Aim of the exercise:
The output should be every line below that includes the word "Seguir".

Extracted records:
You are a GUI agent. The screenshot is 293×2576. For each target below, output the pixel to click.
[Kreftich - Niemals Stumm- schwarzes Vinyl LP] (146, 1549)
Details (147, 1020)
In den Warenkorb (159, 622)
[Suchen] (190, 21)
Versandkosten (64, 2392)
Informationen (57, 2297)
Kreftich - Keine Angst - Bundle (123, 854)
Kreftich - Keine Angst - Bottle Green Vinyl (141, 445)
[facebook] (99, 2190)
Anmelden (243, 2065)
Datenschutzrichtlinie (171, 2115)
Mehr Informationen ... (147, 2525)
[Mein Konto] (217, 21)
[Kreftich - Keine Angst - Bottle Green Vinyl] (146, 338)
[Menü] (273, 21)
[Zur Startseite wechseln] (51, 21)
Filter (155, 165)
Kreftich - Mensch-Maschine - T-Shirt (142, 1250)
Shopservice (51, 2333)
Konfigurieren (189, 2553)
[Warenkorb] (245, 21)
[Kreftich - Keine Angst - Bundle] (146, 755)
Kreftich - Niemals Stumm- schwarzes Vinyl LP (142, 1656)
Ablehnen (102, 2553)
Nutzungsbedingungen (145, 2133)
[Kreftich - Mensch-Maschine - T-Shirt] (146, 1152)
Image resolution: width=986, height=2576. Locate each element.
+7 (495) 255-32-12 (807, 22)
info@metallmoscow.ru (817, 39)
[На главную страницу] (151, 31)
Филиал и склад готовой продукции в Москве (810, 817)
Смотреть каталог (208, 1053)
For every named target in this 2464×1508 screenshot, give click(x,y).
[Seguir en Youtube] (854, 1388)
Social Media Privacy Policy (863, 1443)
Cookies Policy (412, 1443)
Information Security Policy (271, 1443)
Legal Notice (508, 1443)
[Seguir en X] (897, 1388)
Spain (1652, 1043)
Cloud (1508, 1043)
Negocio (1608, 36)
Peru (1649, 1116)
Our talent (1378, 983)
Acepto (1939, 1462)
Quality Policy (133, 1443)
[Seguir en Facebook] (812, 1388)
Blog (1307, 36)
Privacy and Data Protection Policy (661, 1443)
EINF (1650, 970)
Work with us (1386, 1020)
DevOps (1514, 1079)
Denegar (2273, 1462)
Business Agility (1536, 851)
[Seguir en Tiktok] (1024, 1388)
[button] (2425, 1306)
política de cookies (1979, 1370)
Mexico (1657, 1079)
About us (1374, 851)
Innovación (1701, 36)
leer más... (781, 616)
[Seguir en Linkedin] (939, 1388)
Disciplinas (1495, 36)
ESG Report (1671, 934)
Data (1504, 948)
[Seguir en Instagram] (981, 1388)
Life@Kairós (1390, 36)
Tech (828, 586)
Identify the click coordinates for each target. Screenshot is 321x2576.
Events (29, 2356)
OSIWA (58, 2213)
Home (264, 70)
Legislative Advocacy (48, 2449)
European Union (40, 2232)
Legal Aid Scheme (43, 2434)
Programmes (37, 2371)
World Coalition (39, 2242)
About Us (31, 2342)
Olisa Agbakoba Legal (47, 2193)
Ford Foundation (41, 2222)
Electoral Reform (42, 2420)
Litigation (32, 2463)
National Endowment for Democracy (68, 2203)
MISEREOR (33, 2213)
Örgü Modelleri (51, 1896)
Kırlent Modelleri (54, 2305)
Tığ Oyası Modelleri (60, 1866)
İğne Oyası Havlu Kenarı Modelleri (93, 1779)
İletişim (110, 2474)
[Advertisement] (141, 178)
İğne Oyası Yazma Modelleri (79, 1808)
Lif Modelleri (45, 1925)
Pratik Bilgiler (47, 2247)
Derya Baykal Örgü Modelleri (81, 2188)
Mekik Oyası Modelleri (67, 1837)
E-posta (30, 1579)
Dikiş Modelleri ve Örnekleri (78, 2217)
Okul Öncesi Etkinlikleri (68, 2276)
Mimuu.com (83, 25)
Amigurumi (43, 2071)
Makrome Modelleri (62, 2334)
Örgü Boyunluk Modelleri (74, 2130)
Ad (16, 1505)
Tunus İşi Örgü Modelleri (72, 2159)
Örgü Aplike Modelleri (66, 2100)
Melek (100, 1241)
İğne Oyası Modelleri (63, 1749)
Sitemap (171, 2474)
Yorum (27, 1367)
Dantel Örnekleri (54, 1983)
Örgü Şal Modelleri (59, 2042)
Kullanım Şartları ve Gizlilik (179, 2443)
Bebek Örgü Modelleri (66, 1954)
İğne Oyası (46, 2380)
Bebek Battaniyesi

Written solution:
[Seguir en Youtube] (854, 1388)
[Seguir en X] (897, 1388)
[Seguir en Facebook] (812, 1388)
[Seguir en Tiktok] (1024, 1388)
[Seguir en Linkedin] (939, 1388)
[Seguir en Instagram] (981, 1388)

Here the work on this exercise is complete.